La fille aux licornes intégrale de Lenia MAJOR

 Ascane a été choisie pour devenir licornière du roi d’Ampleterre, au grand dam de Séber, le rude maître licornier, qui ne veut pas d’une fille parmi ses apprentis. Il lui confie une licorne sauvage, un mâle blessé, furieux et indomptable. Mais Ascane a hérité de son grand-père le don de communiquer avec les licornes et d’établir avec elles un lien hors du commun.

Edition: Talents Hauts

Nombre de pages: 575 pages

Mon avis: Il s’agit d’une trilogie, regroupée en un seul livre.
Ascane est une jeune adolescente lorsqu’elle atteint son objectif: être apprentie licornière. Si ce n’est pas du tout au gout de Séber, le licornier en chef, il ne peut qu’admettre qu’elle ne manque pas de cran. Il lui donne alors un ultimatum: elle pourra entamer son apprentissage si elle arrive à approcher la licorne sauvage qu’ils ont recueilli et à la soigner.
Ascane s’attend à échouer quand quelque chose de particulier se produit, ouvrant un lien entre la jeune fille et la licorne.
Ce lien va lui être bien utile dans la suite de ses aventures.
Je suis vraiment ravie d’avoir reçu les trois tomes en une seule fois. je serais restée sur ma faim si je n’avais eu que le premier!

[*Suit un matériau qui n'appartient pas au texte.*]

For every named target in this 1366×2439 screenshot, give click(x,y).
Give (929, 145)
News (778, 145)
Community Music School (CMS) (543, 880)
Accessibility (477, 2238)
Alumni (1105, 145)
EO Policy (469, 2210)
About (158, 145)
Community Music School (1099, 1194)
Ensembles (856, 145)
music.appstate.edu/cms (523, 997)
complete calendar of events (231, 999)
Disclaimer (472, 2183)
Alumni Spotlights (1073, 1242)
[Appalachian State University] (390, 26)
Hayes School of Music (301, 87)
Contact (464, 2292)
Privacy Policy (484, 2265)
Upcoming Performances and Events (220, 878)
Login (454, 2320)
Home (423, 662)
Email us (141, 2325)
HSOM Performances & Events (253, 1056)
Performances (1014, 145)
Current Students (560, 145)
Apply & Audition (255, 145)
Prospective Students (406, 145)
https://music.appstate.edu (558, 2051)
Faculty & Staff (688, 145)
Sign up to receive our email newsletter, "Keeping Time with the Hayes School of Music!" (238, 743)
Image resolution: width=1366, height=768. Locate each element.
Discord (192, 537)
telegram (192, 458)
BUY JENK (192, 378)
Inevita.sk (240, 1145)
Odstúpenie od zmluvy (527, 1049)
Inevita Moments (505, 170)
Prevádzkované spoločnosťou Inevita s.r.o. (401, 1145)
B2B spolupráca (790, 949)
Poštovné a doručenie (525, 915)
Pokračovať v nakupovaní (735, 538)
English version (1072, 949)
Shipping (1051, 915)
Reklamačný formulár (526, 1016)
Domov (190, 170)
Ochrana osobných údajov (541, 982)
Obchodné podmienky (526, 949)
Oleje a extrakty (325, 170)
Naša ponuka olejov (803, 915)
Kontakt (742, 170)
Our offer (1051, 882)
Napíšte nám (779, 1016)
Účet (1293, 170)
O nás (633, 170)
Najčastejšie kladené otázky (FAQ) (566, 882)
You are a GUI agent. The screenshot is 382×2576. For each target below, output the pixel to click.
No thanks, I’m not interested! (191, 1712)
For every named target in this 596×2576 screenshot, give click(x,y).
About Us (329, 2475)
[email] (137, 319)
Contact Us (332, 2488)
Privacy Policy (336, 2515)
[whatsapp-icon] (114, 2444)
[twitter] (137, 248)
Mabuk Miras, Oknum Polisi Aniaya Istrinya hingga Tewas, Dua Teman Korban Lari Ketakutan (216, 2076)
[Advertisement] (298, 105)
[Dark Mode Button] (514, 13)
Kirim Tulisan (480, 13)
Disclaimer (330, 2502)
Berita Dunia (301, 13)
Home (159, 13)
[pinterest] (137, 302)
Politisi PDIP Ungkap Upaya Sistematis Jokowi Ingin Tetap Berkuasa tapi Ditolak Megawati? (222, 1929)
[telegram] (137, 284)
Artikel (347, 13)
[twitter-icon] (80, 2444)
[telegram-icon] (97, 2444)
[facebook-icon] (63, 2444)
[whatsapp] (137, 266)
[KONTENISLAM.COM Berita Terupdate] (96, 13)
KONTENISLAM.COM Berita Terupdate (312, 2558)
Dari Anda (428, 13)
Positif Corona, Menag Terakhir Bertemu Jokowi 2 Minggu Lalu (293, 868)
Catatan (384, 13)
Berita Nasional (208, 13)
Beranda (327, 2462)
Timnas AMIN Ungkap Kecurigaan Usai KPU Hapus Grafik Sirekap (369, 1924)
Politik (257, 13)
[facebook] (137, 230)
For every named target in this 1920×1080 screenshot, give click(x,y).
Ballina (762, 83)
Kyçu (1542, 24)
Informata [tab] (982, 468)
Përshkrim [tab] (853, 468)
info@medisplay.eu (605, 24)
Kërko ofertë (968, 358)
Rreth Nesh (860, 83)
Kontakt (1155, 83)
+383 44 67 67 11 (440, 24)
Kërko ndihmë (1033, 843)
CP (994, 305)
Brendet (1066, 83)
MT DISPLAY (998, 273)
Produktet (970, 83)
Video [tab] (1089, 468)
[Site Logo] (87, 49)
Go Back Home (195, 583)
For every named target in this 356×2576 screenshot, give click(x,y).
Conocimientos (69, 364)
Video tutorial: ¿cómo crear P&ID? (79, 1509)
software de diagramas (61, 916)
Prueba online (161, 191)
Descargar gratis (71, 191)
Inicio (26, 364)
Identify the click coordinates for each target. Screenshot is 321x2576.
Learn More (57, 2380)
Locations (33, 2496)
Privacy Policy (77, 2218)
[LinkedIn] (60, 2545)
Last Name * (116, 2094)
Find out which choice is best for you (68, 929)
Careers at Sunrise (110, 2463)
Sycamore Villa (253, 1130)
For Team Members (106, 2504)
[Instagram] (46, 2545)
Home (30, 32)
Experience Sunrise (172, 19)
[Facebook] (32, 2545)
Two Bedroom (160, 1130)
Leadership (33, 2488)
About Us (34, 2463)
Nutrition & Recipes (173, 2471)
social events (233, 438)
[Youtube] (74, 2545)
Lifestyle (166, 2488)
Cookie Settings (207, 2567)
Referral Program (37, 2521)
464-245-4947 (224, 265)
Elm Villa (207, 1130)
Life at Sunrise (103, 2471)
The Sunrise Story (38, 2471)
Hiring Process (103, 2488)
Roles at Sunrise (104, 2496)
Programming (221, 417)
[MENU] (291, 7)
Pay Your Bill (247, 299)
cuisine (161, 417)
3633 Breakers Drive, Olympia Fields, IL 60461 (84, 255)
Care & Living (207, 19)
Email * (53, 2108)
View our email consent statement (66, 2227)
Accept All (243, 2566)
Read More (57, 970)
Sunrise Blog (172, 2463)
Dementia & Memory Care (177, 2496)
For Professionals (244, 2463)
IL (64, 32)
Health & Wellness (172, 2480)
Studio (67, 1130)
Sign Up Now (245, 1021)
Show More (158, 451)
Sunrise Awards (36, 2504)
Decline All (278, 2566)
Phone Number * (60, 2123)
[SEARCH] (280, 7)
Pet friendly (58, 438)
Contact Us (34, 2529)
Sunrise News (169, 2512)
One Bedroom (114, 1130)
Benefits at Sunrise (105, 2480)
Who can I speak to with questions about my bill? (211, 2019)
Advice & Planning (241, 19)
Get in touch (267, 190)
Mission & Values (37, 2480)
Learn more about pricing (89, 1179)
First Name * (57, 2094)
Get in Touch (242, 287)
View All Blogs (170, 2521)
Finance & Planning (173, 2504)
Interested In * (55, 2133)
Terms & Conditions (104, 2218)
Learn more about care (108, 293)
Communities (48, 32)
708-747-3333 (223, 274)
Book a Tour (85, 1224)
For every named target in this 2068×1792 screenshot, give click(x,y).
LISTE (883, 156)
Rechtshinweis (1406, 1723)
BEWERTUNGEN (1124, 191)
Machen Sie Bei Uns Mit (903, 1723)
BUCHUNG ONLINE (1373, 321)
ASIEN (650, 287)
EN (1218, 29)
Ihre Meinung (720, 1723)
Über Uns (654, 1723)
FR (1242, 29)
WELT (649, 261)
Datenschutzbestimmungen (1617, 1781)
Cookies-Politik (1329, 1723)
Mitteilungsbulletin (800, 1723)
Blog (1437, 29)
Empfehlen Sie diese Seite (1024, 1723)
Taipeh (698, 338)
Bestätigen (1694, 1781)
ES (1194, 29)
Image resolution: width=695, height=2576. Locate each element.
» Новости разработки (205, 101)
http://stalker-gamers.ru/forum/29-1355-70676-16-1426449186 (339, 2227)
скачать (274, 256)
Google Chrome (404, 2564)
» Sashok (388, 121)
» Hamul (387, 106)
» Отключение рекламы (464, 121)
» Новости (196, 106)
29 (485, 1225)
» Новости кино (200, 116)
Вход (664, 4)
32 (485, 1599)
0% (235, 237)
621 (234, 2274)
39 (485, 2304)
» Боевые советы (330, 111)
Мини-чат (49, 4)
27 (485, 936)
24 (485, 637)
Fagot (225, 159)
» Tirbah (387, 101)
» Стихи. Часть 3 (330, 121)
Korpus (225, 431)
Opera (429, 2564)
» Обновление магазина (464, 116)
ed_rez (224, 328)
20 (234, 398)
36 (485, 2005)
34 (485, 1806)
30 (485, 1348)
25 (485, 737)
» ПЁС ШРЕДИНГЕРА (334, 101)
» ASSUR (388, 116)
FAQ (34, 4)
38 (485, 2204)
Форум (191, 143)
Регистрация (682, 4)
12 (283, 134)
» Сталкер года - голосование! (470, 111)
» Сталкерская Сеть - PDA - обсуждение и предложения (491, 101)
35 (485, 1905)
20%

Ascane est haute en couleur, mélange parfait de crainte, de novicité et de courage. Elle ne cède pas facilement, et fait toujours en sorte de guider plutôt que de se laisser guider.
Sa licorne, avec qui elle a établi un lien, est elle aussi tout à fait particulière. Elle a son propre humour, ses propres raisonnements, et ne s’en laisse pas compter, loin de là…
Les termes utilisés, se rapportant à l’équitation, sont clairs et bien employés. Pour les amoureux des chevaux, ce livre est parfait. En effet, en dehors de l’histoire elle-même, la place est belle pour les relations humains-équidés. Le respect, la douceur, la confiance, et l’effort sont bien représentés.
J’ai vraiment apprécié cette série. Entre aventures, émotion, amitié, j’ai été transportée à dos de licornes dans un monde nouveau. Pour une fois, pas d’amourettes, pas de coup de foudre, et c’est vraiment agréable de sortir des sentiers battus.
Je suis donc plus que positive au sortir de cette lecture.
Points attribués: 9/10
Je remercie l’édition Talents Hauts pour cette lecture épique.